Run your own
If you want to update your results with more control, or if you are not compliant with our checklist, or if your website sits behind a firewall, you might want to run the crawler yourself.
The whole code base of DocSearch is open source, and we package it as a Docker image to make this even easier for you to use.
Set up your environment
You'll need to set your Algolia application ID and admin API key as environment variables. If you don't have an Algolia account, you need to create one.
-
APPLICATION_ID
set to your Algolia Application ID -
API_KEY
set to your API Key. Make sure to use an API key with write access to your index. It needs the ACLaddObject
,editSettings
anddeleteIndex
.
For convenience, you can create a .env
file in the repository root.
APPLICATION_ID=YOUR_APP_ID
API_KEY=YOUR_API_KEY
Run the crawl from the Docker image
You can run a crawl from the packaged Docker image to crawl your website. You will need to install jq, a lightweight command-line JSON processor
Then you need to start the crawl according to your configuration. You should check the dedicated configuration documentation.

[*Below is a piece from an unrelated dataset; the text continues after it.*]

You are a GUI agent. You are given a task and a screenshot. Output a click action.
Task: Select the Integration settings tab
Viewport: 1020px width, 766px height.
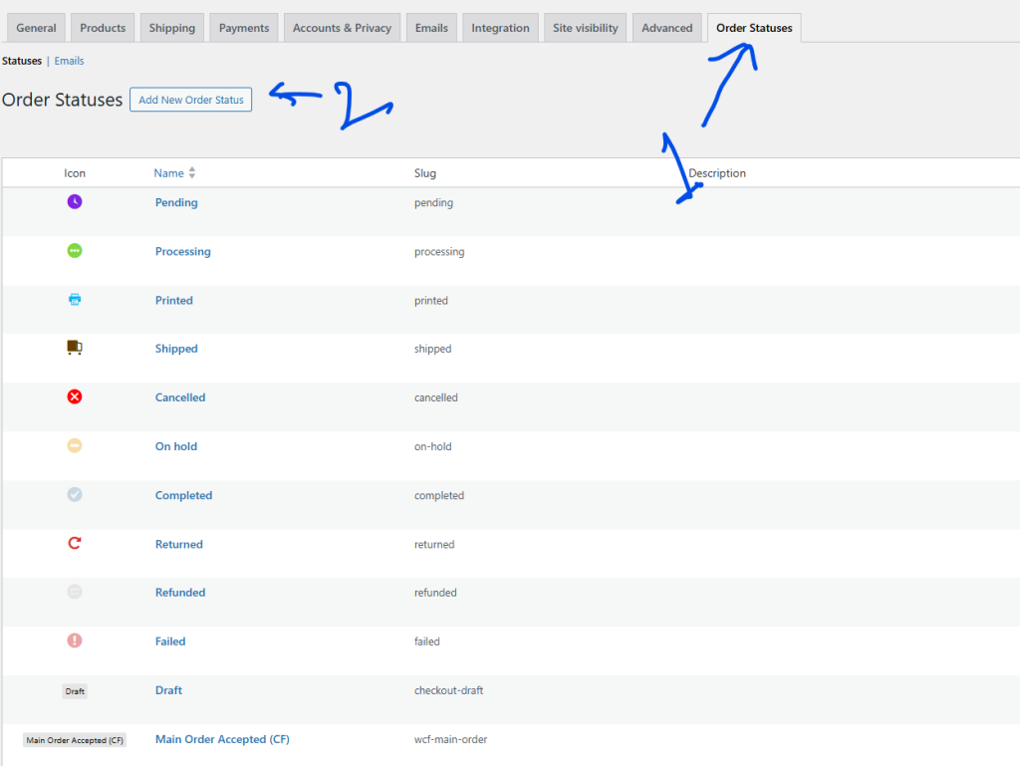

docker run -it --env-file=.env -e "CONFIG=$(cat /path/to/your/config.json | jq -r tostring)" algolia/docsearch-scraper
Once the scraping finishes, you can jump to the Integration step.
Running the crawler from the code base
Installation
The scraper is a python tool based on scrapy. We do recommend to use pipenv to install the python environment.
- Clone the scraper repository.
- Install pipenv
pipenv install
pipenv shell
If you plan to use the browser emulation (js_render
set to true), you need to follow this extra step. If you don't, you can dismiss this step.
Installing Chrome driver
Some websites rendering requires JavaScript. Our crawler relies on a headless chrome emulation. You will need to set up a ChromeDriver.
- Install the driver suited to your OS and the version of your Chrome. We do recommend to use the latest version.
- Set the environment variable
CHROMEDRIVER_PATH
in your.env
file. This path must target the downloaded extracted driver.
You are ready to go.
Running the crawler
Running pipenv shell
will enable your virtual environment. From there, you can run one crawl with the following command:
$ ./docsearch run /path/to/your/config.json
Or from the Docker image:
$ ./docsearch docker:run /path/to/your/config.json
This will start the crawl. It extracts content from parsed pages and push the built records to Algolia.
Create a new configuration
To create a configuration, run ./docsearch bootstrap
. A prompt will ask you for some information and will create a JSON configuration you can use as a base.
$ ./docsearch bootstrap
# Enter your documentation url
start url: http://www.example.com/docs/
# Pick another name, or press enter
index_name is example [enter to confirm]: <Enter>
=================
{
"index_name": "example",
"start_urls": [
"http://www.example.com/docs/"
],
"stop_urls": [],
"selectors": {
"lvl0": "FIXME h1",
"lvl1": "FIXME h2",
"lvl2": "FIXME h3",
"lvl3": "FIXME h4",
"lvl4": "FIXME h5",
"lvl5": "FIXME h6",
"text": "FIXME p, FIXME li"
}
}
=================
Create a file from this text into a filename example.json
, we'll use it later on to start the crawl. You can browse the list of live configurations.
Testing your results
You can test your results by running ./docsearch playground
. This will open a web page with a search input. You can do live tests against the indexed results.
Note that if the command fails (it can happen on non-Mac machines), you can get the same result by running a live server in the ./playground
subdirectory.`
Integration
Once you're satisfied with your config, you can integrate the dropdown menu in your website by following the instructions here.
The difference is that you'll also have to add the appId
key to your docsearch()
instance. Also don't forget to use a search API key here (in other words, not the write API key you used for the crawl).
docsearch({
appId: '<APP_ID>', // Add your own Application ID
apiKey: '<API_KEY>', // Set it to your own *search* API key
[…] // Other parameters are the same
});
Help
You can run ./docsearch
without any argument to see the list of all available commands.
Note that we use this command-line tool internally at Algolia to run the free hosted version, so you might not need all the listed commands.